§ Instructions for the task
Only the lines that contain the string "Twitter" belong in the answer; pull them from the records.
___ Material for the task
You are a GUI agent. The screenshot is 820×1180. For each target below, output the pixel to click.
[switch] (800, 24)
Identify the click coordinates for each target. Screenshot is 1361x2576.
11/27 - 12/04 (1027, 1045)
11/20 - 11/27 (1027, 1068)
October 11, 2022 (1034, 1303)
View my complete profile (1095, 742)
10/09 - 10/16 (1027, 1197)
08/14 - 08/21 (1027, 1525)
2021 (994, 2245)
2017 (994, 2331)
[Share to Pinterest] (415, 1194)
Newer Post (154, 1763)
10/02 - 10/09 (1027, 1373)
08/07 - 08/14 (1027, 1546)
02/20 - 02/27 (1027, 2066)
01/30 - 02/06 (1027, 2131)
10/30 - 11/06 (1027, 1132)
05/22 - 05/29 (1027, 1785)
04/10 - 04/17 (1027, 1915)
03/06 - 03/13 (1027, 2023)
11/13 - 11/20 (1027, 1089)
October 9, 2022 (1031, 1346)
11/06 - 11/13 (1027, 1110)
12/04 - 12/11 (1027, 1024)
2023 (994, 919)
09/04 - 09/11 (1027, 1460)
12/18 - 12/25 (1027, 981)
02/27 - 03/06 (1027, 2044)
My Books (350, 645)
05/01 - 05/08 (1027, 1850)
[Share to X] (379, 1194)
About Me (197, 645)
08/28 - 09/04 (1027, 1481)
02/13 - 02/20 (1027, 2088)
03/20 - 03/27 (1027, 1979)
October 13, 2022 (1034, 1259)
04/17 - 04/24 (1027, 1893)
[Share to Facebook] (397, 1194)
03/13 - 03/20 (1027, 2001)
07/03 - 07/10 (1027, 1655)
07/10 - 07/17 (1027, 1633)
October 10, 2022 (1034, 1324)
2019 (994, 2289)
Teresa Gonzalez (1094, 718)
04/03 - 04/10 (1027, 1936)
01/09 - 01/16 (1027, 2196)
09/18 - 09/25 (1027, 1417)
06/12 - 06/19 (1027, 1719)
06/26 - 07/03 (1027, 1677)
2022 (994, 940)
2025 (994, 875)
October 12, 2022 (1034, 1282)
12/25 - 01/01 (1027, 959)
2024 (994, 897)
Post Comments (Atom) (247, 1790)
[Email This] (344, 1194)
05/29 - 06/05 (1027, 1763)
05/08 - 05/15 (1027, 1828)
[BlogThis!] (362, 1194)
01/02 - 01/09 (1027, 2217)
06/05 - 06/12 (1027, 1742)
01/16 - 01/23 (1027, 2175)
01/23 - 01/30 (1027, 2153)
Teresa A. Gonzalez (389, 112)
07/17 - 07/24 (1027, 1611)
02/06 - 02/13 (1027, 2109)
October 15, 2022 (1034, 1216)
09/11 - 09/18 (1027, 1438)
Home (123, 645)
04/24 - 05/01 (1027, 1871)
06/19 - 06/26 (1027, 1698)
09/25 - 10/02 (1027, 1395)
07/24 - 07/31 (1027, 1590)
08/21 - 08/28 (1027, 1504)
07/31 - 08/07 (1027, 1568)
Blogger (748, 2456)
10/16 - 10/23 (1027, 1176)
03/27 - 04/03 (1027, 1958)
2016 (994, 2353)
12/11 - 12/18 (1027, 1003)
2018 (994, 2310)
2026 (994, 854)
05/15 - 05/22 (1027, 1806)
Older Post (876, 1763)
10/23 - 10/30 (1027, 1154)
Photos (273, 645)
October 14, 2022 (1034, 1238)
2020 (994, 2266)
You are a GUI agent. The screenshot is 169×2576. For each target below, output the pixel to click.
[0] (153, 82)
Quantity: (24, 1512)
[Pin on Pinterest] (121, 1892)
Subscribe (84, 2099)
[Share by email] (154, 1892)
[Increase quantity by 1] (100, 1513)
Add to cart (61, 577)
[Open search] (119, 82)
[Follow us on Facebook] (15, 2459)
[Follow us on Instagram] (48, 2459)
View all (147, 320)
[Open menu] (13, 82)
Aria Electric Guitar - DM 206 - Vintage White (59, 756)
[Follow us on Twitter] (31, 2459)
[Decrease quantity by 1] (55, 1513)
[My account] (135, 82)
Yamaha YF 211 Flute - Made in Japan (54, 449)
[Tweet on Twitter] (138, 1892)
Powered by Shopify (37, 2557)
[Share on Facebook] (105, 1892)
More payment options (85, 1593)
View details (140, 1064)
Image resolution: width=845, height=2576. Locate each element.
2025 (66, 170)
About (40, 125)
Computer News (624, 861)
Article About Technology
______
§ Response
[Follow us on Twitter] (31, 2459)
[Tweet on Twitter] (138, 1892)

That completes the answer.